PROMPT: Here the job is to restate every entry word for word.

Saved entries:
Content starts
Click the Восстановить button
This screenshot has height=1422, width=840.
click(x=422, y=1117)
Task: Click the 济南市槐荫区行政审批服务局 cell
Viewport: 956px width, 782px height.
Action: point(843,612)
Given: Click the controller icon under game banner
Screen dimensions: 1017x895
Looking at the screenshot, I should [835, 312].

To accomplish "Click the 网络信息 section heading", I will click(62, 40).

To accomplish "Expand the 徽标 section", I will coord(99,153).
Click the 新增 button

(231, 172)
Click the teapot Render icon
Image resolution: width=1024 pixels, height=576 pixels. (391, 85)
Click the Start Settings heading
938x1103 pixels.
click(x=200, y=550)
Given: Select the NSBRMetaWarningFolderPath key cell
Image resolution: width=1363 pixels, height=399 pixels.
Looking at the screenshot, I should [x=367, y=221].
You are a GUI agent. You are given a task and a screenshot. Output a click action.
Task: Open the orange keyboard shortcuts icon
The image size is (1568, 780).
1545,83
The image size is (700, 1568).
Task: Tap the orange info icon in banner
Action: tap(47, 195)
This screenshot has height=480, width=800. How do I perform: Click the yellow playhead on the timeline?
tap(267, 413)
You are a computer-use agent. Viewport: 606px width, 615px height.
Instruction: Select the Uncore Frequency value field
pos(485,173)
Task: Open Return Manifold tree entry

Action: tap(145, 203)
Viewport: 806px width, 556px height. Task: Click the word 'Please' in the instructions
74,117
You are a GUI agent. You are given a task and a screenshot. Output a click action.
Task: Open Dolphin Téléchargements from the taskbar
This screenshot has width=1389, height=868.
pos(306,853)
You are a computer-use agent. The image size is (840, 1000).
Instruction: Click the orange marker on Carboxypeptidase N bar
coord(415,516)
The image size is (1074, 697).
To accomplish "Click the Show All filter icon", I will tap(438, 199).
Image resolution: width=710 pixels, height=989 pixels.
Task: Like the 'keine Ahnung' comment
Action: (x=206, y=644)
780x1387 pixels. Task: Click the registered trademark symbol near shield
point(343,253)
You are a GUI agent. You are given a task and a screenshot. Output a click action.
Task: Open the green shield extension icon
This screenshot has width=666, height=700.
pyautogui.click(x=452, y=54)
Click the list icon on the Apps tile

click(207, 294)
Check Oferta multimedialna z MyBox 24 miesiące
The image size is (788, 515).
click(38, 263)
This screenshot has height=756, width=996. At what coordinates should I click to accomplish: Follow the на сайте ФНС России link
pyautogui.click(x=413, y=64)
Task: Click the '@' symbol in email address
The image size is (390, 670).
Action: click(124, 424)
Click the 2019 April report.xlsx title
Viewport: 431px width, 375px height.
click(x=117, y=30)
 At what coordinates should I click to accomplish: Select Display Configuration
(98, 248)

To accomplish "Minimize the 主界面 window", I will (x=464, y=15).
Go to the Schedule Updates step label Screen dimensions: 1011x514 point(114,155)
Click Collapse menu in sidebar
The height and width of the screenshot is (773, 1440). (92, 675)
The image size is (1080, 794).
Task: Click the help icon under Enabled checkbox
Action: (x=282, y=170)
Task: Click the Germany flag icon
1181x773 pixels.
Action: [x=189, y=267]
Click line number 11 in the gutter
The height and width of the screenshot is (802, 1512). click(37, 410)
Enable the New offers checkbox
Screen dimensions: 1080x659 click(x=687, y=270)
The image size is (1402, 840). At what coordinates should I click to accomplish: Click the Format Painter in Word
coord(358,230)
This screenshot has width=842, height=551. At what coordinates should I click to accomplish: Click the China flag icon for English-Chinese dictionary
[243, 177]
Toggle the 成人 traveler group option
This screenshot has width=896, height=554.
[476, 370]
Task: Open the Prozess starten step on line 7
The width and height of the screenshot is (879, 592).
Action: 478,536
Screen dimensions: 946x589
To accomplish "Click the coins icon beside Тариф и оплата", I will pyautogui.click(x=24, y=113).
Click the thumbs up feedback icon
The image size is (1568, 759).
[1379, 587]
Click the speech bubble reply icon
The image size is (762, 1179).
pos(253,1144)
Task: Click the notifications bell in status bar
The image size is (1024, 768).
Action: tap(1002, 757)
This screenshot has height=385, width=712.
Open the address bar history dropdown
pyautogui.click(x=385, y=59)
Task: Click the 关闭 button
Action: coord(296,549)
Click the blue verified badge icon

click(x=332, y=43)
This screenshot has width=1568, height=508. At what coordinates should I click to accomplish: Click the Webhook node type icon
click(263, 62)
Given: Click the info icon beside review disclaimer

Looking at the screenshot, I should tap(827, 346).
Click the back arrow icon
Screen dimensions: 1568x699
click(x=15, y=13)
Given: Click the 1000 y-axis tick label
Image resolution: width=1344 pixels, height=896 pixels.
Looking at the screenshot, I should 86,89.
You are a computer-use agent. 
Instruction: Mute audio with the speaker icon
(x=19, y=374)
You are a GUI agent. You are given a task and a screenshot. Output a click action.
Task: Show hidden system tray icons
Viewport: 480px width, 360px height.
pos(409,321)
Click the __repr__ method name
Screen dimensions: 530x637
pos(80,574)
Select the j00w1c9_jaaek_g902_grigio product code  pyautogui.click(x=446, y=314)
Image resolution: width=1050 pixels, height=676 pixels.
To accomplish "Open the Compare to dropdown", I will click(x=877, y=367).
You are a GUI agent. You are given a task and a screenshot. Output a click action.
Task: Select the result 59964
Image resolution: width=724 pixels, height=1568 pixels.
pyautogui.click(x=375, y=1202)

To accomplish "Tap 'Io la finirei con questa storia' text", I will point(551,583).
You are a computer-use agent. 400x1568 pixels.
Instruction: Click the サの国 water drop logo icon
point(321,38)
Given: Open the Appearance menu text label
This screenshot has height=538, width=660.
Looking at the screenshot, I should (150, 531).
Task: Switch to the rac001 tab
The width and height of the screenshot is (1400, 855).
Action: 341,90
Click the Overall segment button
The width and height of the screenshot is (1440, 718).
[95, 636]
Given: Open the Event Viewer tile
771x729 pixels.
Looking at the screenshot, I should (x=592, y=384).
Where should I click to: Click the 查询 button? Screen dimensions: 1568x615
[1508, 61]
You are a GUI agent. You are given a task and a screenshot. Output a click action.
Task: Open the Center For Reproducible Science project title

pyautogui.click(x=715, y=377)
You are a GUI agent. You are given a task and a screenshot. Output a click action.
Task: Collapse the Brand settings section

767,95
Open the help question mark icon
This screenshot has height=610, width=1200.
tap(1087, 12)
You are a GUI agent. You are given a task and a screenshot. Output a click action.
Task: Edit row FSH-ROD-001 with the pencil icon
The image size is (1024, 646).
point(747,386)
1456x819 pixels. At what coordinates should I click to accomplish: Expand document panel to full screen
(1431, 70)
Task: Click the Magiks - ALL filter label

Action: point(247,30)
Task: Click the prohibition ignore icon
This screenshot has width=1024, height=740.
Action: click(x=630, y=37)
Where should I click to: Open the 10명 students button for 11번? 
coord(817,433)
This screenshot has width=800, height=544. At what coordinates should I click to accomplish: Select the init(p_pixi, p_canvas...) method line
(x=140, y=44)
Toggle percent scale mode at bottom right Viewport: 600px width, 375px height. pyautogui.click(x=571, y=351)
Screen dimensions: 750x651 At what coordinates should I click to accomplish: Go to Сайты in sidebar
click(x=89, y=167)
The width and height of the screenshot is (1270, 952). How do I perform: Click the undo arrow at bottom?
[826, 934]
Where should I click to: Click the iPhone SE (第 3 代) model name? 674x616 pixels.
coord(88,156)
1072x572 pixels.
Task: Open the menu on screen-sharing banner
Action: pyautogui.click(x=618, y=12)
Content ends
RESPONSE AREA:
Click the Восстановить button
This screenshot has height=1422, width=840.
click(x=422, y=1117)
Task: Click the 济南市槐荫区行政审批服务局 cell
Viewport: 956px width, 782px height.
Action: point(843,612)
Given: Click the controller icon under game banner
Screen dimensions: 1017x895
Looking at the screenshot, I should [835, 312].

To accomplish "Click the 网络信息 section heading", I will click(62, 40).

To accomplish "Expand the 徽标 section", I will coord(99,153).
Click the 新增 button

(231, 172)
Click the teapot Render icon
Image resolution: width=1024 pixels, height=576 pixels. (391, 85)
Click the Start Settings heading
938x1103 pixels.
click(x=200, y=550)
Given: Select the NSBRMetaWarningFolderPath key cell
Image resolution: width=1363 pixels, height=399 pixels.
Looking at the screenshot, I should [x=367, y=221].
You are a GUI agent. You are given a task and a screenshot. Output a click action.
Task: Open the orange keyboard shortcuts icon
The image size is (1568, 780).
1545,83
The image size is (700, 1568).
Task: Tap the orange info icon in banner
Action: tap(47, 195)
This screenshot has height=480, width=800. How do I perform: Click the yellow playhead on the timeline?
tap(267, 413)
You are a computer-use agent. Viewport: 606px width, 615px height.
Instruction: Select the Uncore Frequency value field
pos(485,173)
Task: Open Return Manifold tree entry

Action: tap(145, 203)
Viewport: 806px width, 556px height. Task: Click the word 'Please' in the instructions
74,117
You are a GUI agent. You are given a task and a screenshot. Output a click action.
Task: Open Dolphin Téléchargements from the taskbar
This screenshot has width=1389, height=868.
pos(306,853)
You are a computer-use agent. The image size is (840, 1000).
Instruction: Click the orange marker on Carboxypeptidase N bar
coord(415,516)
The image size is (1074, 697).
To accomplish "Click the Show All filter icon", I will tap(438, 199).
Image resolution: width=710 pixels, height=989 pixels.
Task: Like the 'keine Ahnung' comment
Action: (x=206, y=644)
780x1387 pixels. Task: Click the registered trademark symbol near shield
point(343,253)
You are a GUI agent. You are given a task and a screenshot. Output a click action.
Task: Open the green shield extension icon
This screenshot has width=666, height=700.
pyautogui.click(x=452, y=54)
Click the list icon on the Apps tile

click(207, 294)
Check Oferta multimedialna z MyBox 24 miesiące
The image size is (788, 515).
click(38, 263)
This screenshot has height=756, width=996. At what coordinates should I click to accomplish: Follow the на сайте ФНС России link
pyautogui.click(x=413, y=64)
Task: Click the '@' symbol in email address
The image size is (390, 670).
Action: click(124, 424)
Click the 2019 April report.xlsx title
Viewport: 431px width, 375px height.
click(x=117, y=30)
 At what coordinates should I click to accomplish: Select Display Configuration
(98, 248)

To accomplish "Minimize the 主界面 window", I will (x=464, y=15).
Go to the Schedule Updates step label Screen dimensions: 1011x514 point(114,155)
Click Collapse menu in sidebar
The height and width of the screenshot is (773, 1440). (92, 675)
The image size is (1080, 794).
Task: Click the help icon under Enabled checkbox
Action: (x=282, y=170)
Task: Click the Germany flag icon
1181x773 pixels.
Action: [x=189, y=267]
Click line number 11 in the gutter
The height and width of the screenshot is (802, 1512). click(37, 410)
Enable the New offers checkbox
Screen dimensions: 1080x659 click(x=687, y=270)
The image size is (1402, 840). At what coordinates should I click to accomplish: Click the Format Painter in Word
coord(358,230)
This screenshot has width=842, height=551. At what coordinates should I click to accomplish: Click the China flag icon for English-Chinese dictionary
[243, 177]
Toggle the 成人 traveler group option
This screenshot has width=896, height=554.
[476, 370]
Task: Open the Prozess starten step on line 7
The width and height of the screenshot is (879, 592).
Action: 478,536
Screen dimensions: 946x589
To accomplish "Click the coins icon beside Тариф и оплата", I will pyautogui.click(x=24, y=113).
Click the thumbs up feedback icon
The image size is (1568, 759).
[1379, 587]
Click the speech bubble reply icon
The image size is (762, 1179).
pos(253,1144)
Task: Click the notifications bell in status bar
The image size is (1024, 768).
Action: tap(1002, 757)
This screenshot has height=385, width=712.
Open the address bar history dropdown
pyautogui.click(x=385, y=59)
Task: Click the 关闭 button
Action: coord(296,549)
Click the blue verified badge icon

click(x=332, y=43)
This screenshot has width=1568, height=508. At what coordinates should I click to accomplish: Click the Webhook node type icon
click(263, 62)
Given: Click the info icon beside review disclaimer

Looking at the screenshot, I should tap(827, 346).
Click the back arrow icon
Screen dimensions: 1568x699
click(x=15, y=13)
Given: Click the 1000 y-axis tick label
Image resolution: width=1344 pixels, height=896 pixels.
Looking at the screenshot, I should 86,89.
You are a computer-use agent. 
Instruction: Mute audio with the speaker icon
(x=19, y=374)
You are a GUI agent. You are given a task and a screenshot. Output a click action.
Task: Show hidden system tray icons
Viewport: 480px width, 360px height.
pos(409,321)
Click the __repr__ method name
Screen dimensions: 530x637
pos(80,574)
Select the j00w1c9_jaaek_g902_grigio product code  pyautogui.click(x=446, y=314)
Image resolution: width=1050 pixels, height=676 pixels.
To accomplish "Open the Compare to dropdown", I will click(x=877, y=367).
You are a GUI agent. You are given a task and a screenshot. Output a click action.
Task: Select the result 59964
Image resolution: width=724 pixels, height=1568 pixels.
pyautogui.click(x=375, y=1202)

To accomplish "Tap 'Io la finirei con questa storia' text", I will point(551,583).
You are a computer-use agent. 400x1568 pixels.
Instruction: Click the サの国 water drop logo icon
point(321,38)
Given: Open the Appearance menu text label
This screenshot has height=538, width=660.
Looking at the screenshot, I should (150, 531).
Task: Switch to the rac001 tab
The width and height of the screenshot is (1400, 855).
Action: 341,90
Click the Overall segment button
The width and height of the screenshot is (1440, 718).
[95, 636]
Given: Open the Event Viewer tile
771x729 pixels.
Looking at the screenshot, I should (x=592, y=384).
Where should I click to: Click the 查询 button? Screen dimensions: 1568x615
[1508, 61]
You are a GUI agent. You are given a task and a screenshot. Output a click action.
Task: Open the Center For Reproducible Science project title

pyautogui.click(x=715, y=377)
You are a GUI agent. You are given a task and a screenshot. Output a click action.
Task: Collapse the Brand settings section

767,95
Open the help question mark icon
This screenshot has height=610, width=1200.
tap(1087, 12)
You are a GUI agent. You are given a task and a screenshot. Output a click action.
Task: Edit row FSH-ROD-001 with the pencil icon
The image size is (1024, 646).
point(747,386)
1456x819 pixels. At what coordinates should I click to accomplish: Expand document panel to full screen
(1431, 70)
Task: Click the Magiks - ALL filter label

Action: point(247,30)
Task: Click the prohibition ignore icon
This screenshot has width=1024, height=740.
Action: click(x=630, y=37)
Where should I click to: Open the 10명 students button for 11번? 
coord(817,433)
This screenshot has width=800, height=544. At what coordinates should I click to accomplish: Select the init(p_pixi, p_canvas...) method line
(x=140, y=44)
Toggle percent scale mode at bottom right Viewport: 600px width, 375px height. pyautogui.click(x=571, y=351)
Screen dimensions: 750x651 At what coordinates should I click to accomplish: Go to Сайты in sidebar
click(x=89, y=167)
The width and height of the screenshot is (1270, 952). How do I perform: Click the undo arrow at bottom?
[826, 934]
Where should I click to: Click the iPhone SE (第 3 代) model name? 674x616 pixels.
coord(88,156)
1072x572 pixels.
Task: Open the menu on screen-sharing banner
Action: pyautogui.click(x=618, y=12)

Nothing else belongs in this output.